Émulation mayennaise

Après Au foin de la Rue, Quest’Handi a accompagné nombre de festivals en Mayenne. « Des pros comme les 3 Éléphants ou Les nuits de la Mayenne mais aussi des plus petits comme Les Mouillotins ou le Festid’AL », précise Marie-Charlotte. « Il y a une belle émulation, très mayennaise, autour de ces questions, qui sont devenues incontournables », approuve Régis.

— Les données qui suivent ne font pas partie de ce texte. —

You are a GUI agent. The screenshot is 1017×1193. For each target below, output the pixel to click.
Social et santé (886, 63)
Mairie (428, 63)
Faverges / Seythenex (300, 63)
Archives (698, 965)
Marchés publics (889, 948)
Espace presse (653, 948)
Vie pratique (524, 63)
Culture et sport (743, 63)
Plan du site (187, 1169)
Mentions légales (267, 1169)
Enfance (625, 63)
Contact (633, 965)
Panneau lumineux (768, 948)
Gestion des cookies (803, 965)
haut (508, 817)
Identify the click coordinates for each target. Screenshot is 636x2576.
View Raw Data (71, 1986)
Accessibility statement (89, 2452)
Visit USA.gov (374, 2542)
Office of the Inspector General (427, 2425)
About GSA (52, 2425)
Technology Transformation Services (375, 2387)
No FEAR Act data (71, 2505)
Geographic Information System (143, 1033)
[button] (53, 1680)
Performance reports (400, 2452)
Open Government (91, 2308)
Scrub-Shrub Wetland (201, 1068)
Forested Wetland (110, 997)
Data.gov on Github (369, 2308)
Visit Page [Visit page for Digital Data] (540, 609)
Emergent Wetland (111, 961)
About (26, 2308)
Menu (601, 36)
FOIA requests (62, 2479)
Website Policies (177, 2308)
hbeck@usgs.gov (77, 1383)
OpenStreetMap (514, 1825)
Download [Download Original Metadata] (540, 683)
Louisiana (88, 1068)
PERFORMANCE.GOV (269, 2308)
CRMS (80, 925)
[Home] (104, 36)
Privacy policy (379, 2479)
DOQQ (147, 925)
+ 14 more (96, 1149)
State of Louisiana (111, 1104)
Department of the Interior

Sans équivalent sur le territoire national, Quest’Handi a vu les sollicitations croître au fil des années. À tel point que ses 70 bénévoles sont depuis 2017 épaulés par une salariée. Aujourd’hui, l’association conseille une vingtaine d’évènements par an. « Chacun est accompagné plusieurs années », détaille Marie-Charlotte. La première année, il s’agit de dresser un état des lieux. « Souvent, les problématiques d’accès aux scènes sont déjà plus ou moins traitées mais tout ce qui est autour est oublié : billetterie, bars et stands de restauration… » Puis la seconde année, le jour J, la team Quest’Handi met en œuvre ses préconisations, en soutien de l’équipe du festival accompagné. « Cela demande une mobilisation et une capacité à faire des compromis de toute l’équipe, du régisseur général au programmateur en passant par le chargé de com. » Enfin la dernière étape vise l’autonomie, afin que Quest’Handi puisse continuer à essaimer ses bonnes pratiques un peu partout en France.
En 2020, l’asso envisageait d’embaucher un second salarié pour faire face à l’afflux des demandes. La Covid a tout balayé… « Lorsque les activités pourront reprendre, j’espère qu’on ne passera pas à la trappe », s’inquiète Marie-Charlotte, relayée par Régis : « En ces temps difficiles, souhaitons que les 2 à 3% du budget global d’un festival que représentent les dépenses liées à l’accessibilité ne servent pas de variable d’ajustement. »
Pour Jérôme Hamet, les festivals cette année, c’est plié. « Assister à un concert assis, à 2 mètres de distance les uns des autres, non merci. On y va aussi pour l’ambiance, la convivialité… Au foin ou ailleurs, raconte-t-il, les gens viennent souvent me voir, pour échanger… Beaucoup me disent : “c’est bien que tu sois là, avec nous !” » 

Article paru dans le dossier « Handicap : la culture pour tous » du numéro 70 du magazine Tranzistor.